The early onset of hypertension among children and adolescents is becoming increasingly concerning, according to health experts at the All India Institute of Medical Sciences (AIIMS). During a recent briefing in recognition of May as Hypertension Awareness Month, experts highlighted the rising prevalence of high blood pressure in young populations and stressed the importance of early detection and intervention.

"About 15-20 percent of children and adolescents aged between 10-19 have hypertension more than what is normal at their age," said Dr. Sumit Malhotra, Professor, Centre for Community Medicine at AIIMS. He described this trend as "alarming" and emphasised that high blood pressure can lead to serious health issues such as brain strokes, heart attacks, kidney disease, and retinal problems.

One of the critical challenges identified by Dr. Malhotra is the lack of awareness about blood pressure status. Many individuals remain unaware of their condition, and even those who are aware often do not seek treatment. Dr. Malhotra underscored the necessity of accurately measuring blood pressure and initiating early treatment to mitigate long-term health risks.

Schools and educational institutions play a crucial role in promoting health among young people. "Schools and educational institutes are very important platforms for a healthy young generation, to help understand the risk, and make early lifestyle modifications," Dr. Malhotra noted.

Dr. Kiran Goswami, also a Professor at the Centre for Community Medicine, AIIMS, pointed out that hypertension is a major modifiable risk factor

responsible for many premature deaths, particularly among younger populations. She explained that controlling blood pressure can significantly reduce the risk of cardiovascular deaths and strokes. "If you can control your systolic and diastolic blood pressure by 10 millimetres of mercury, you can bring down about 20 percent early risk of death by cardiovascular deaths. Stroke risks can be reduced by one-third," she said.

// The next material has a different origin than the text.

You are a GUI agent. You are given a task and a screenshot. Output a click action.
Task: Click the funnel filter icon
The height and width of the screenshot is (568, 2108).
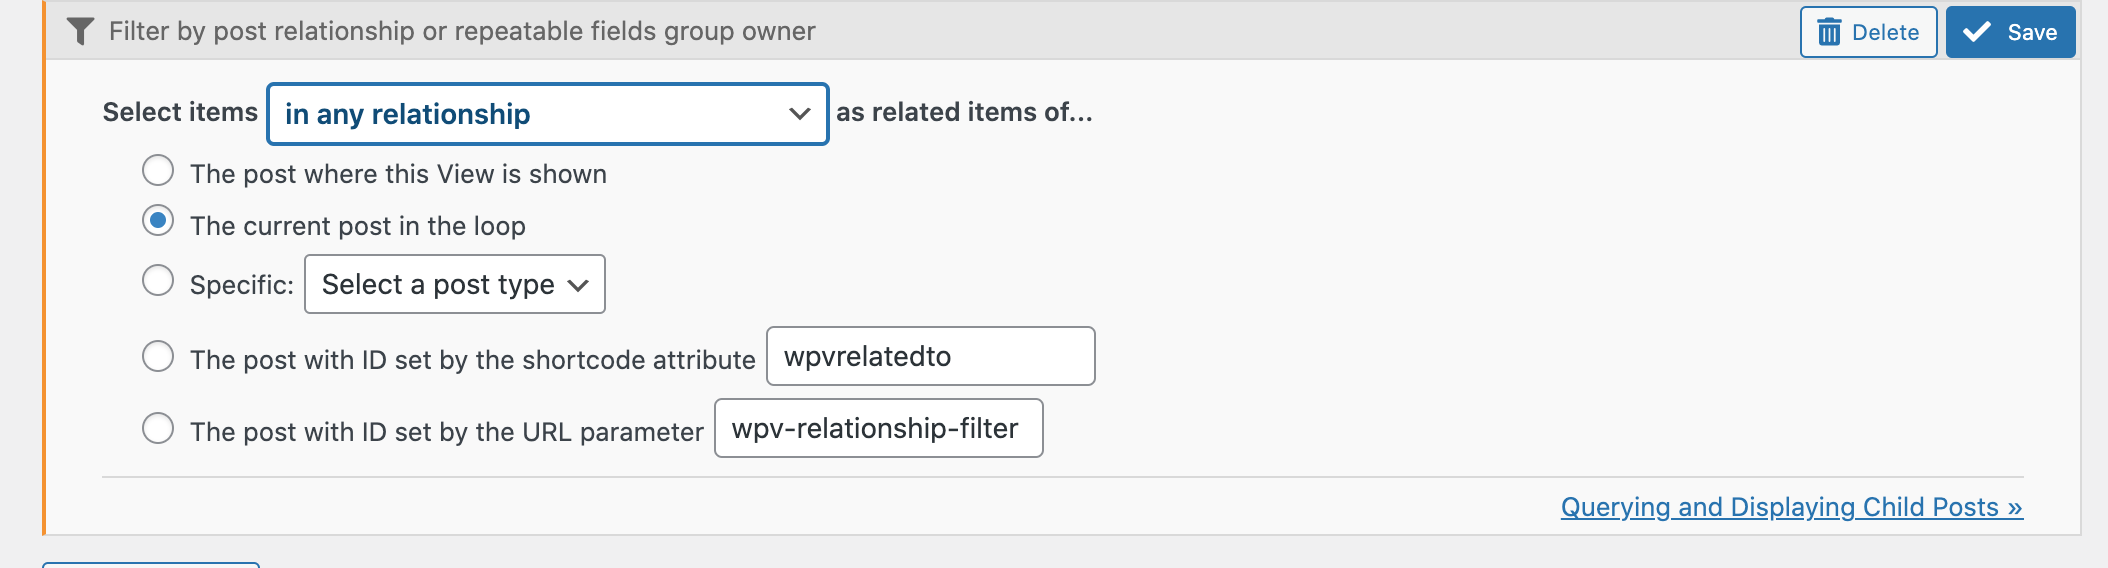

The experts identified several risk factors contributing to high blood pressure in young people, including genetic predispositions, early tobacco use, excess weight, physical inactivity, and sedentary lifestyles. Stress was also highlighted as a significant risk factor.

"Educational institutions must teach the younger population on how to deal with stress. Pressures begin from a young age. How to cope with stress is an important life skill that must be taught to our young kids, and this will pay a long-term dividend in combating many situations, including early onset of non-communicable diseases (NCDs)," he said.

To combat the rise in hypertension, the experts recommended adopting a healthy lifestyle that includes consuming more fruits and vegetables and engaging in at least 30 minutes of aerobic exercise daily, such as brisk walking or cycling.

In conclusion, the AIIMS experts called for increased awareness and proactive measures to address the growing problem of hypertension among young people. By promoting healthy habits and early intervention, it is possible to reduce the long-term health risks associated with high blood pressure and improve overall public health.